→ About this task: An accurate, complete copy of the records below is required.

(Records from a collection)
╔══
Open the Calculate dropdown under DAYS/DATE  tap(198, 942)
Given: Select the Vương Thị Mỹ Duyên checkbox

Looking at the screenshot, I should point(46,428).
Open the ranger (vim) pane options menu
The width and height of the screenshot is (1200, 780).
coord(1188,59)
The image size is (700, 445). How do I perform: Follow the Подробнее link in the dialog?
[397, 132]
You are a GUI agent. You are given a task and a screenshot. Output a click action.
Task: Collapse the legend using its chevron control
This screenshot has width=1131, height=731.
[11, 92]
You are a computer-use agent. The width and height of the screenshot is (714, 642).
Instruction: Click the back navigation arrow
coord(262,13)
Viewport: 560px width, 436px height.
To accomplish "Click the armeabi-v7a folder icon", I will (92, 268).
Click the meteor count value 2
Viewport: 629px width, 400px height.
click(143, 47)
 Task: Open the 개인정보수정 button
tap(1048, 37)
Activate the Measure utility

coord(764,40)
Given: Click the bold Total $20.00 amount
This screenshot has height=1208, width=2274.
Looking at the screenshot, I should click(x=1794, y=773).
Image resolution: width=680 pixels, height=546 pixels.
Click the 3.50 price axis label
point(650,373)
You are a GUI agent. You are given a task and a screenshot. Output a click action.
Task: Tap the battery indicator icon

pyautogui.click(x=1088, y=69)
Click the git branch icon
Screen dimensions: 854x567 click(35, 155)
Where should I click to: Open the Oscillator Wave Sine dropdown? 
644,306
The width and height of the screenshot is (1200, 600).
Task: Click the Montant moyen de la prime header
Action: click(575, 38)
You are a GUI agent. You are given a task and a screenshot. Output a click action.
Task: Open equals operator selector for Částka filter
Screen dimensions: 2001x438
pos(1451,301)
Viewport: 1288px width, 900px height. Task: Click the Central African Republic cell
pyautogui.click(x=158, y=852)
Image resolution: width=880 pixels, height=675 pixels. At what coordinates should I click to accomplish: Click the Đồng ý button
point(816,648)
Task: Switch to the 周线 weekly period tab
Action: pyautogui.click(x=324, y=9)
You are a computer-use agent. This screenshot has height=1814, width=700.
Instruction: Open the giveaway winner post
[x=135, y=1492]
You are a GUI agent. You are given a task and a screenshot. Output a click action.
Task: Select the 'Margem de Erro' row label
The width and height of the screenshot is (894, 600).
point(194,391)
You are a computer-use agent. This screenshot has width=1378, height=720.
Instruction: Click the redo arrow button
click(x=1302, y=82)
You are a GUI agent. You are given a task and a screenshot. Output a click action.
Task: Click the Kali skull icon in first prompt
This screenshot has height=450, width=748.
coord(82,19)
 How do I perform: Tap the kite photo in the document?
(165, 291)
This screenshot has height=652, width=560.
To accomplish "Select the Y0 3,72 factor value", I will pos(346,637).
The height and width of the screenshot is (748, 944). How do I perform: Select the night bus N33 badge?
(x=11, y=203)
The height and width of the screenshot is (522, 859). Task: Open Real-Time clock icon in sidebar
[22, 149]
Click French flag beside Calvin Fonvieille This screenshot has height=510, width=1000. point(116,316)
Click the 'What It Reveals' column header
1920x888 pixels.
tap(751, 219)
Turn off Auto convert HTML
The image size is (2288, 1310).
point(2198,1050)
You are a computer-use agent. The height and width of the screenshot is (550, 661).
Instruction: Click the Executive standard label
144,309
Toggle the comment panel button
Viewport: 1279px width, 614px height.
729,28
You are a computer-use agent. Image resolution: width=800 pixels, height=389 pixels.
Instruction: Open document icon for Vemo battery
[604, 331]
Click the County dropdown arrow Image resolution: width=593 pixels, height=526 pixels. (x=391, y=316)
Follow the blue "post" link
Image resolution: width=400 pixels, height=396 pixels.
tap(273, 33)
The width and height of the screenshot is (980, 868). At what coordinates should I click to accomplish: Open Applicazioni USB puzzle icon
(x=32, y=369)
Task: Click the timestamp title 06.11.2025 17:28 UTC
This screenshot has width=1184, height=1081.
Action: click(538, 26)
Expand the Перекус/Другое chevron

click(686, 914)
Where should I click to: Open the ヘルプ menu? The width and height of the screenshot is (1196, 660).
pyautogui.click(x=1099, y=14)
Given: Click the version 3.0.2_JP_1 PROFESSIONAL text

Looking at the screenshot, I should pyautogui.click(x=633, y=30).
╚══
→ Output:
Open the Calculate dropdown under DAYS/DATE  tap(198, 942)
Given: Select the Vương Thị Mỹ Duyên checkbox

Looking at the screenshot, I should point(46,428).
Open the ranger (vim) pane options menu
The width and height of the screenshot is (1200, 780).
coord(1188,59)
The image size is (700, 445). How do I perform: Follow the Подробнее link in the dialog?
[397, 132]
You are a GUI agent. You are given a task and a screenshot. Output a click action.
Task: Collapse the legend using its chevron control
This screenshot has width=1131, height=731.
[11, 92]
You are a computer-use agent. The width and height of the screenshot is (714, 642).
Instruction: Click the back navigation arrow
coord(262,13)
Viewport: 560px width, 436px height.
To accomplish "Click the armeabi-v7a folder icon", I will (92, 268).
Click the meteor count value 2
Viewport: 629px width, 400px height.
click(143, 47)
 Task: Open the 개인정보수정 button
tap(1048, 37)
Activate the Measure utility

coord(764,40)
Given: Click the bold Total $20.00 amount
This screenshot has height=1208, width=2274.
Looking at the screenshot, I should click(x=1794, y=773).
Image resolution: width=680 pixels, height=546 pixels.
Click the 3.50 price axis label
point(650,373)
You are a GUI agent. You are given a task and a screenshot. Output a click action.
Task: Tap the battery indicator icon

pyautogui.click(x=1088, y=69)
Click the git branch icon
Screen dimensions: 854x567 click(35, 155)
Where should I click to: Open the Oscillator Wave Sine dropdown? 
644,306
The width and height of the screenshot is (1200, 600).
Task: Click the Montant moyen de la prime header
Action: click(575, 38)
You are a GUI agent. You are given a task and a screenshot. Output a click action.
Task: Open equals operator selector for Částka filter
Screen dimensions: 2001x438
pos(1451,301)
Viewport: 1288px width, 900px height. Task: Click the Central African Republic cell
pyautogui.click(x=158, y=852)
Image resolution: width=880 pixels, height=675 pixels. At what coordinates should I click to accomplish: Click the Đồng ý button
point(816,648)
Task: Switch to the 周线 weekly period tab
Action: pyautogui.click(x=324, y=9)
You are a computer-use agent. This screenshot has height=1814, width=700.
Instruction: Open the giveaway winner post
[x=135, y=1492]
You are a GUI agent. You are given a task and a screenshot. Output a click action.
Task: Select the 'Margem de Erro' row label
The width and height of the screenshot is (894, 600).
point(194,391)
You are a computer-use agent. This screenshot has width=1378, height=720.
Instruction: Click the redo arrow button
click(x=1302, y=82)
You are a GUI agent. You are given a task and a screenshot. Output a click action.
Task: Click the Kali skull icon in first prompt
This screenshot has height=450, width=748.
coord(82,19)
 How do I perform: Tap the kite photo in the document?
(165, 291)
This screenshot has height=652, width=560.
To accomplish "Select the Y0 3,72 factor value", I will pos(346,637).
The height and width of the screenshot is (748, 944). How do I perform: Select the night bus N33 badge?
(x=11, y=203)
The height and width of the screenshot is (522, 859). Task: Open Real-Time clock icon in sidebar
[22, 149]
Click French flag beside Calvin Fonvieille This screenshot has height=510, width=1000. point(116,316)
Click the 'What It Reveals' column header
1920x888 pixels.
tap(751, 219)
Turn off Auto convert HTML
The image size is (2288, 1310).
point(2198,1050)
You are a computer-use agent. The height and width of the screenshot is (550, 661).
Instruction: Click the Executive standard label
144,309
Toggle the comment panel button
Viewport: 1279px width, 614px height.
729,28
You are a computer-use agent. Image resolution: width=800 pixels, height=389 pixels.
Instruction: Open document icon for Vemo battery
[604, 331]
Click the County dropdown arrow Image resolution: width=593 pixels, height=526 pixels. (x=391, y=316)
Follow the blue "post" link
Image resolution: width=400 pixels, height=396 pixels.
tap(273, 33)
The width and height of the screenshot is (980, 868). At what coordinates should I click to accomplish: Open Applicazioni USB puzzle icon
(x=32, y=369)
Task: Click the timestamp title 06.11.2025 17:28 UTC
This screenshot has width=1184, height=1081.
Action: click(538, 26)
Expand the Перекус/Другое chevron

click(686, 914)
Where should I click to: Open the ヘルプ menu? The width and height of the screenshot is (1196, 660).
pyautogui.click(x=1099, y=14)
Given: Click the version 3.0.2_JP_1 PROFESSIONAL text

Looking at the screenshot, I should pyautogui.click(x=633, y=30).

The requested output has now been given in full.